Sie selbst gaben sich ausgesprochen schöngeistige Namen und waren bereit ihr Tun und Handeln jederzeit zu glorifizieren. Sie waren Weltenklärer. Ihre Aufgabe war es, die Dinge, die in Unordnung gerieten, in Ordnung zu bringen. 
Ihr Schiff war ein organisches und mechanisches Wunder zugleich. Es war, wie das meiste, dem wir begegneten, aus gefestigtem Licht.
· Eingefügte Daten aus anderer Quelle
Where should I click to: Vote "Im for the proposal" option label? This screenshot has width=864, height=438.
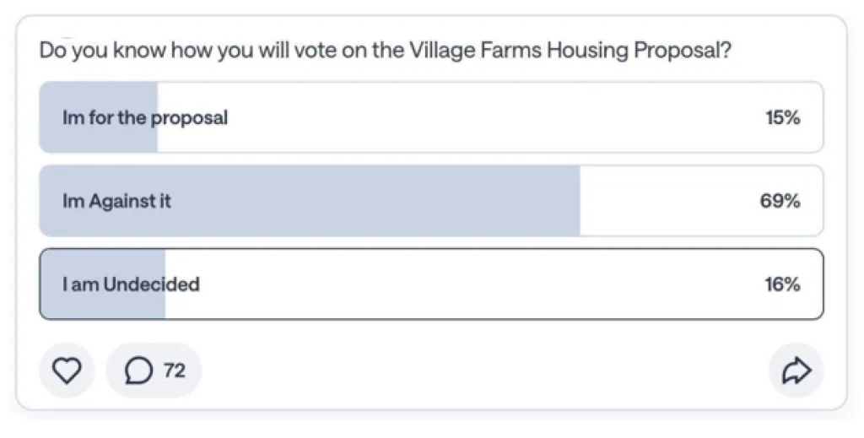145,117
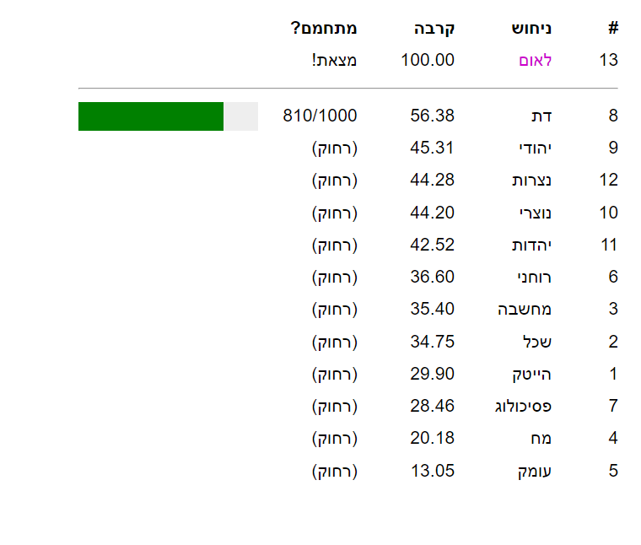Select the guess word דת
This screenshot has height=545, width=641.
(543, 116)
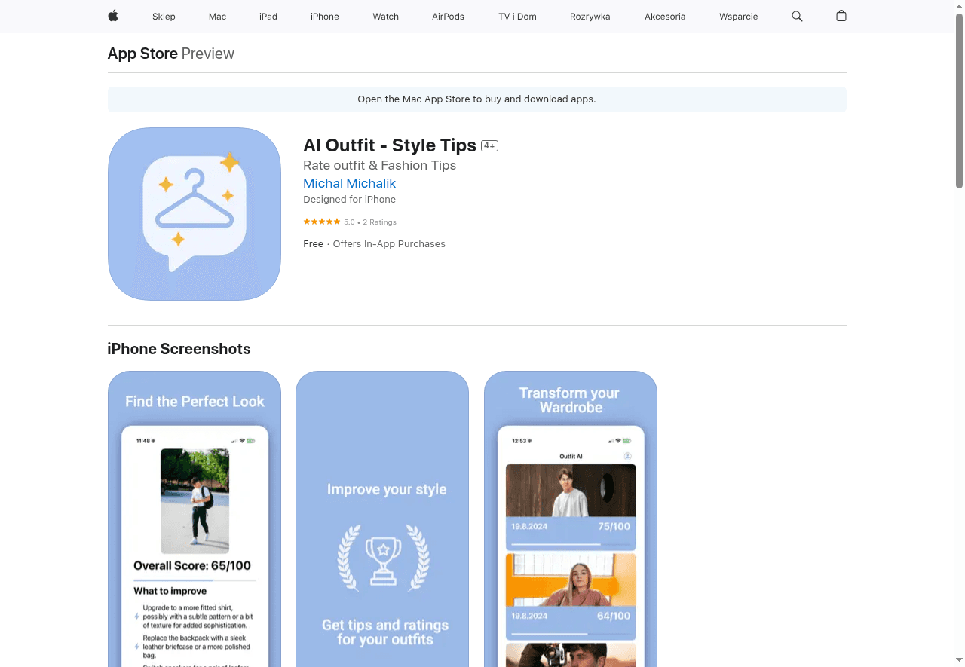965x667 pixels.
Task: Open the Watch navigation item
Action: pos(385,17)
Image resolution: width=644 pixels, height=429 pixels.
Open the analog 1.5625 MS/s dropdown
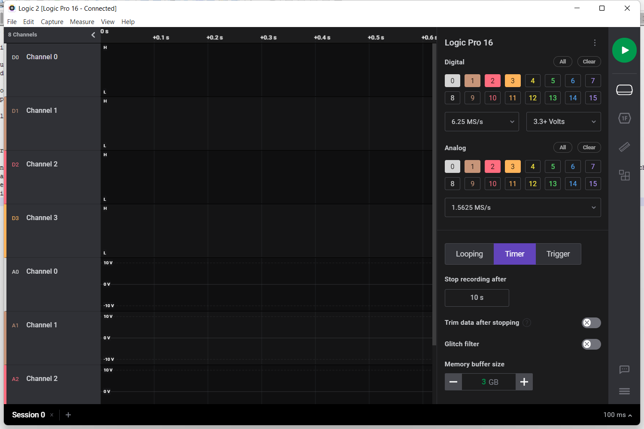click(x=522, y=208)
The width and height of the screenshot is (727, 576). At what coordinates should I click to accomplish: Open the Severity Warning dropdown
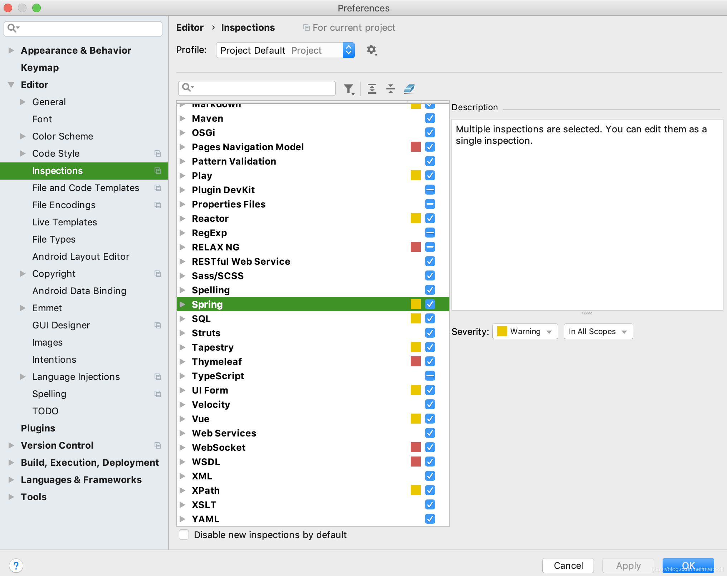pos(525,331)
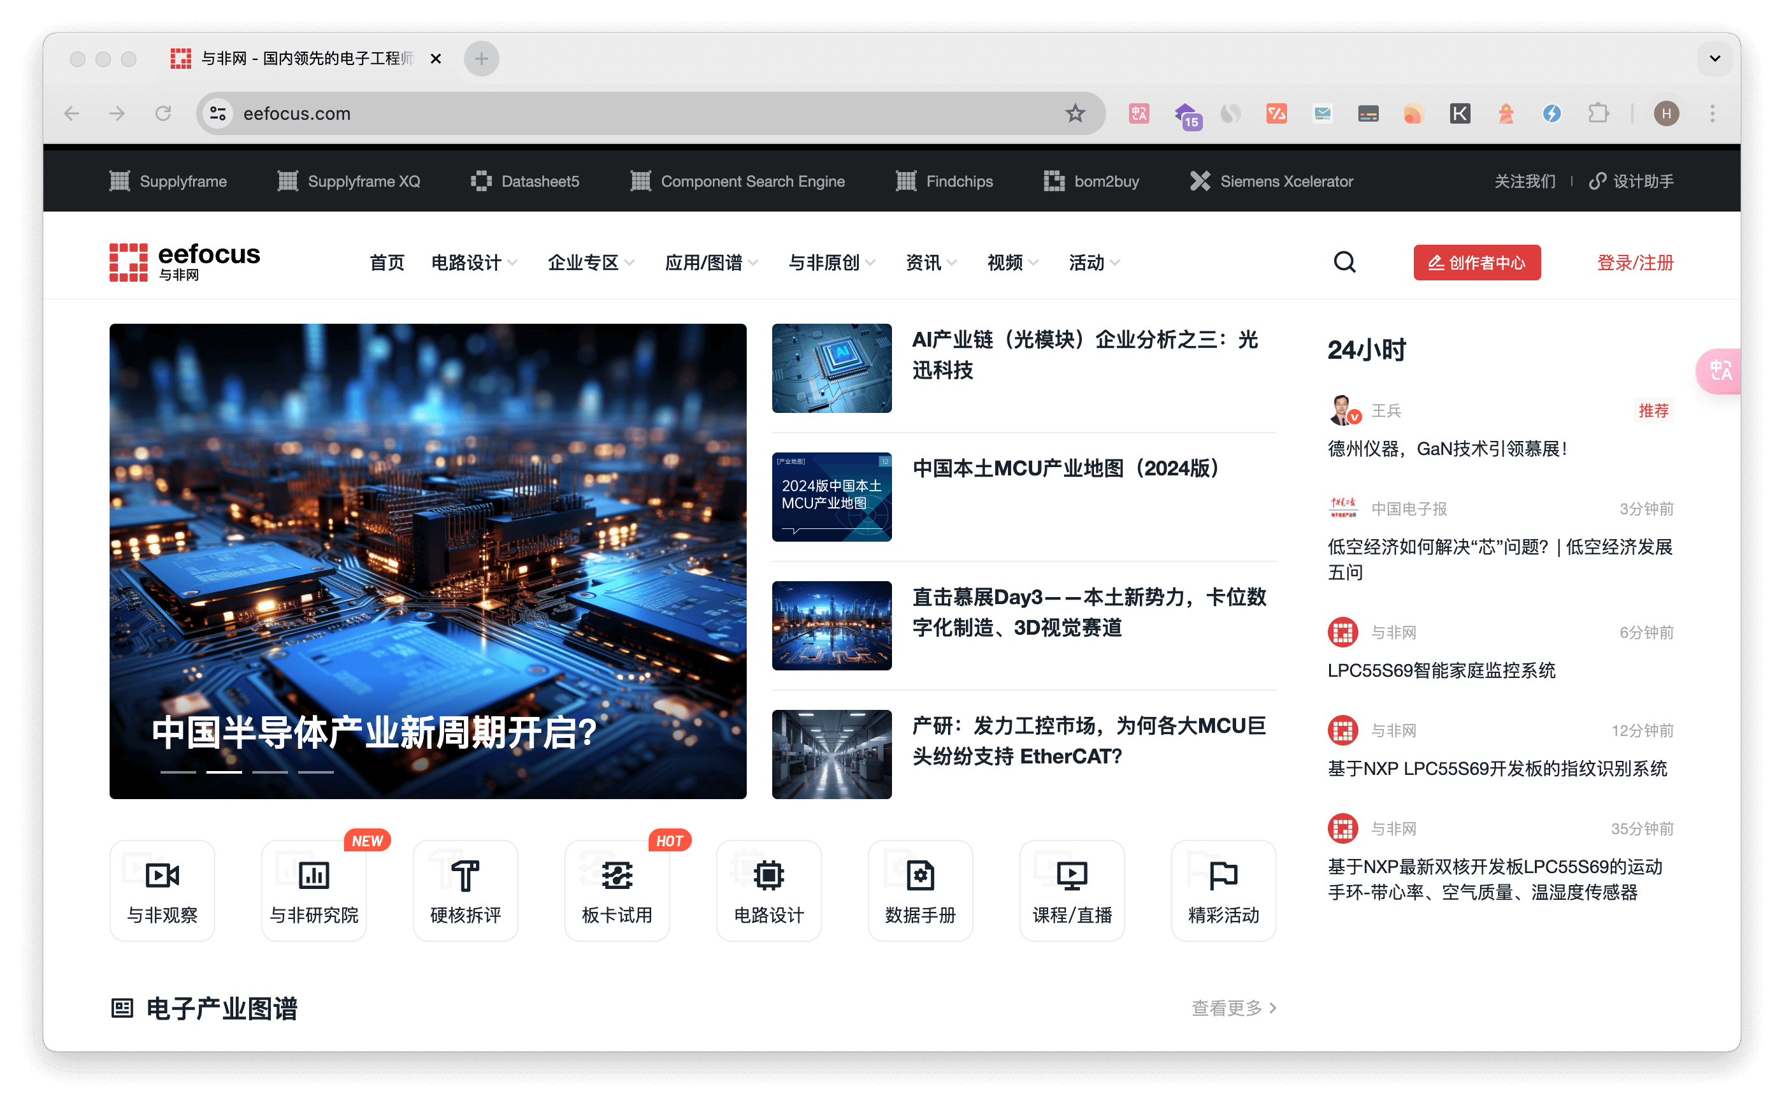Open the 板卡试用 shortcut icon
The width and height of the screenshot is (1784, 1105).
tap(617, 890)
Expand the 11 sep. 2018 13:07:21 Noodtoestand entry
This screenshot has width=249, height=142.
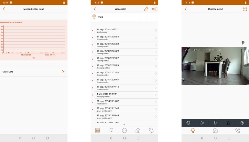click(125, 31)
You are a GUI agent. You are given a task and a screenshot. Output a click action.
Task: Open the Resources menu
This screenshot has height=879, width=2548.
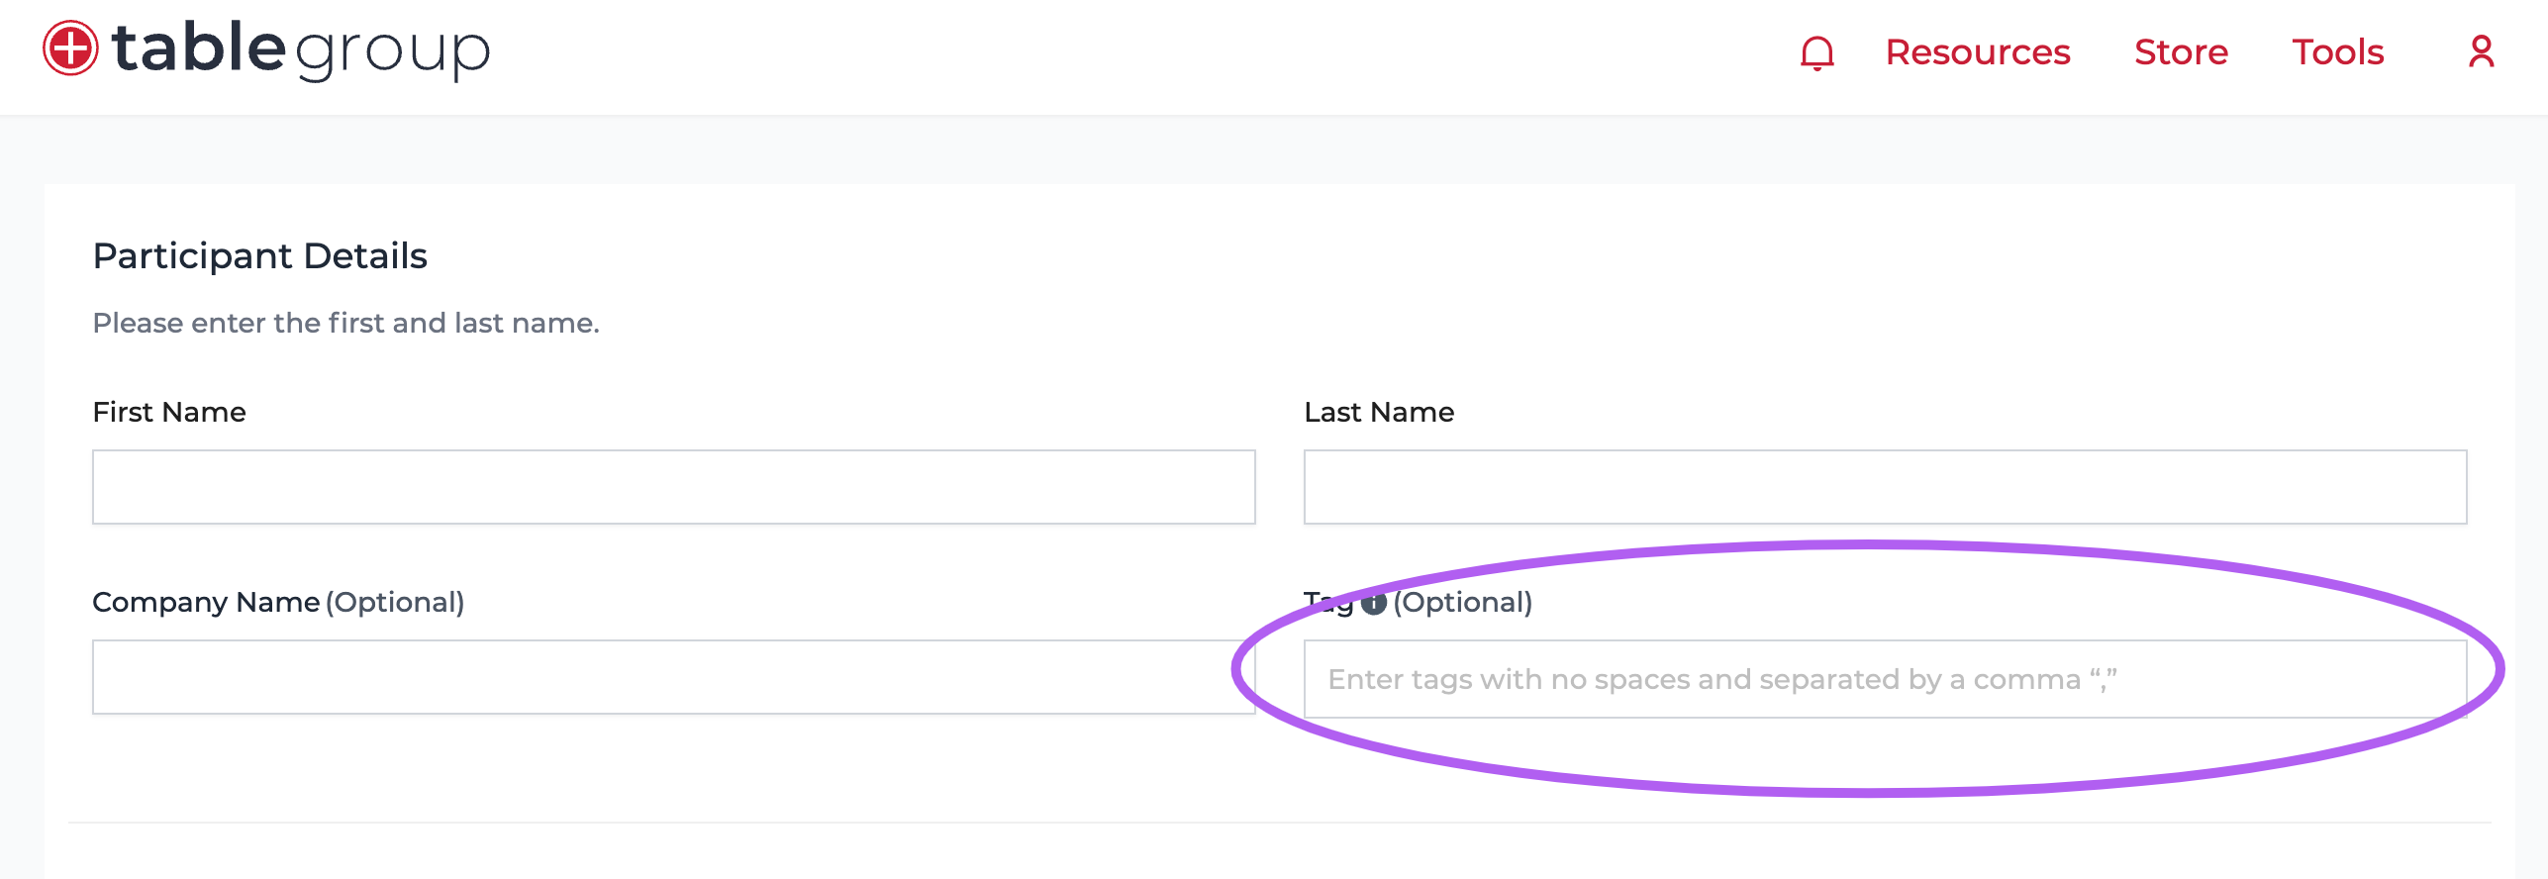coord(1977,51)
Scheinbar atmete es auch, es lebte irgendwie. Wir hörten überall ein asmathisches Schnaufen, und konnten es nicht zuordnen. 
„Meinst wir sind im Bauch eines Wals?“

„Eines Wals? Nein, wir sind im Inneren eines Schiffes. Wie kommst du auf einen Wal?“

Bengal, der in einem vernünftigen Leben in der Kombüse arbeitete, ständig gegen sein Übergewicht kämpfte, und auch sonst eher plump war, stand mühselig auf. Vorsichtig tastet er die Wände ab. 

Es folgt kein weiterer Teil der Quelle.